Copy out word for word the lines from the line with "Where should I click to: Select" to the line with "This screenshot has height=779, width=1568.", including both of those lines.

__Records for locating displayed items__
━━━━━━

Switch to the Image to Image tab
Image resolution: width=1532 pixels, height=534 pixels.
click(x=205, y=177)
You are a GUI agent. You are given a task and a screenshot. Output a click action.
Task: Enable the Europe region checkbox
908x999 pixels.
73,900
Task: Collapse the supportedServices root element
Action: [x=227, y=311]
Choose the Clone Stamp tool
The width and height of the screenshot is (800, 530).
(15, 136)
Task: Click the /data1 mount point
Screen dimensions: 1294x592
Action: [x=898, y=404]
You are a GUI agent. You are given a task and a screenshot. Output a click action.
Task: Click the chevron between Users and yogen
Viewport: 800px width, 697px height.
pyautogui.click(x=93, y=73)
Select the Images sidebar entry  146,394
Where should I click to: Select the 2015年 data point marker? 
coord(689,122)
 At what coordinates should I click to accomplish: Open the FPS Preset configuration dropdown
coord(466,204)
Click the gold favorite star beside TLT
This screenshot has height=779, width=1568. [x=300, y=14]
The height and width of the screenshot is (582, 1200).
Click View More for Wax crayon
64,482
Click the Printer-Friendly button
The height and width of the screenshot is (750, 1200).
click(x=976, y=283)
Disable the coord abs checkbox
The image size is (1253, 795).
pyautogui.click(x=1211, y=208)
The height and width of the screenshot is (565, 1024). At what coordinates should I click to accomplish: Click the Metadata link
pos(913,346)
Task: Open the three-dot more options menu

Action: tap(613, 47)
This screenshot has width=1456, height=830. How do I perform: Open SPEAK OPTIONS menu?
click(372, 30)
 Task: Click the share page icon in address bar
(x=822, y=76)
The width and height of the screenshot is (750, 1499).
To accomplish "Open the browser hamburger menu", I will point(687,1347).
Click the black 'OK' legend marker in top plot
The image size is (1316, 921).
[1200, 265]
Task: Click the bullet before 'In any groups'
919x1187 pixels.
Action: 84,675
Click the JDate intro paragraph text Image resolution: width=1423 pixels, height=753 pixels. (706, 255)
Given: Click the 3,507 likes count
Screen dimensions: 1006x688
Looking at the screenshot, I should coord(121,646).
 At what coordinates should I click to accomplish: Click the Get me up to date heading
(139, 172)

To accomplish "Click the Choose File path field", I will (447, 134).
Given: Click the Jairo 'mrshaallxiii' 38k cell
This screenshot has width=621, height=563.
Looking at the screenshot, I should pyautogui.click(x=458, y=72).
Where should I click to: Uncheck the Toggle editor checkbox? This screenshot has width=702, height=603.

━━━━━━

__Written response__
Where should I click to: Select the 2015年 data point marker? 
coord(689,122)
 At what coordinates should I click to accomplish: Open the FPS Preset configuration dropdown
coord(466,204)
Click the gold favorite star beside TLT
This screenshot has height=779, width=1568. [x=300, y=14]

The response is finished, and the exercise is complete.